A su vez, el mismo presente un carácter estereotipado, sin que muestre de forma resaltada el funcionamiento de los intereses ni el TAE aplicable, lo que dificulta de forma extraordinaria el conocimiento del normal desenvolvimiento del contrato. Por tanto, no superan sus cláusulas el control de incorporación.
A su vez, no consta de forma detallada el funcionamiento de los intereses ni tampoco la carga económica que se deriva del contrato.
Y la forma en que están redactadas las cláusulas no permiten entender que exista una transparencia material en este tipo de contrato.
Por tanto, no queda superado el control de incorporación ni de transparencia.
A su vez, la cláusula de reclamación por cuota impagada debe ser considerada abusiva por no proporcional ningún servicio al consumidor.

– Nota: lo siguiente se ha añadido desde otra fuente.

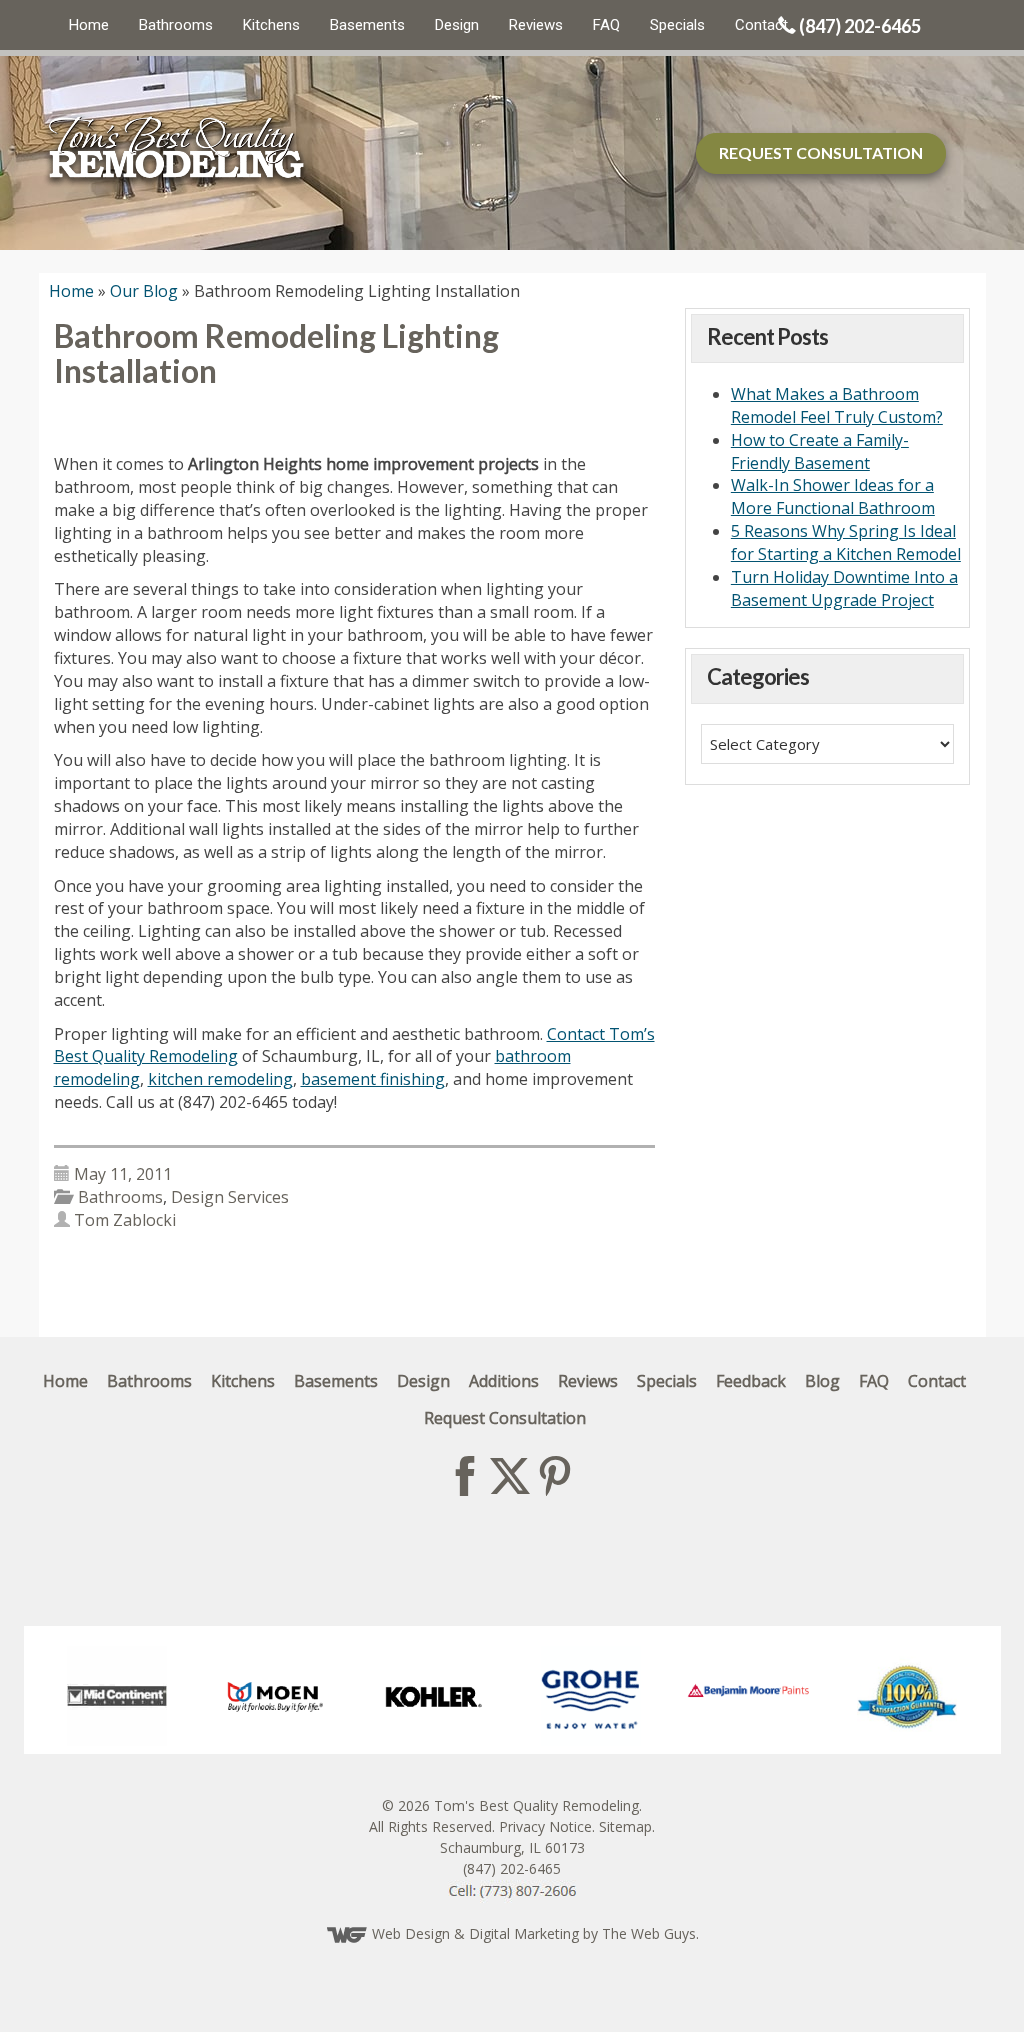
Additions (504, 1381)
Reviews (536, 25)
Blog (822, 1381)
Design (457, 25)
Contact (761, 25)
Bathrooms (176, 25)
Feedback (751, 1381)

Finalmente, con relación a la cuantía objeto de devolución, la misma será objeto de determinación en ejecución de sentencia, y se referirá a las cantidades no prescritas. Por todo lo expuesto, procede la estimación sustancial de la demanda.
TERCERO.- Conforme con el artículo 1108 del Código Civil, dado el contenido del razonamiento del fundamento de derecho anterior, ha lugar a imponer la obligación de abonar los intereses legales sobre la cantidad objeto de condena.
CUARTO.- Conforme con el artículo 394 de la LEC, en los procesos declarativos, las costas de la primera instancia se impondrán a la parte que haya visto rechazadas todas sus pretensiones, salvo que el tribunal aprecie, y así lo razone, que el caso presentaba serias dudas de hecho o de derecho.
Para apreciar, a efectos de condena en costas, que el caso era jurídicamente dudoso se tendrá en cuenta la jurisprudencia recaída en casos similares.
La excepción a la regla general del vencimiento en la imposición de costas en la primera instancia que establece el artículo 394.1 de la LEC, basada en la existencia de serias dudas de derecho no es aplicable en los litigios en los que se ejecuta una acción basada en la legislación que desarrolla la directiva. Por lo anterior, y por lo expuesto y razonado en el fundamento de derecho primero, ha lugar a imponer las costas a la parte demandada.
Vistos los artículos citados y demás de pertinente aplicación.
FALLO
ESTIMO LA DEMANDA interpuesta por DÑA. XXXX, representada por el Procurador de los Tribunales DON XXXX, declaro la nulidad por usura del contrato de tarjeta de crédito VISA CEPSA Porque tu lo vuelves con nº XXXX, suscrito por la demandante el 26 de mayo de 2015 con la entidad BANCO POPULAR-ES, S.A. (ACTUALMENTE WIZINK), y condeno a la entidad demandada a la devolución de las cantidades percibidas en la vida del crédito que excedan del capital prestado a la demandante y que no estén prescritas, cuales son las abonadas a partir del día 28 de febrero de 2016, así como los intereses legales desde la fecha de interposición de la demanda.
Todo ello con condena en costas a la parte demandada.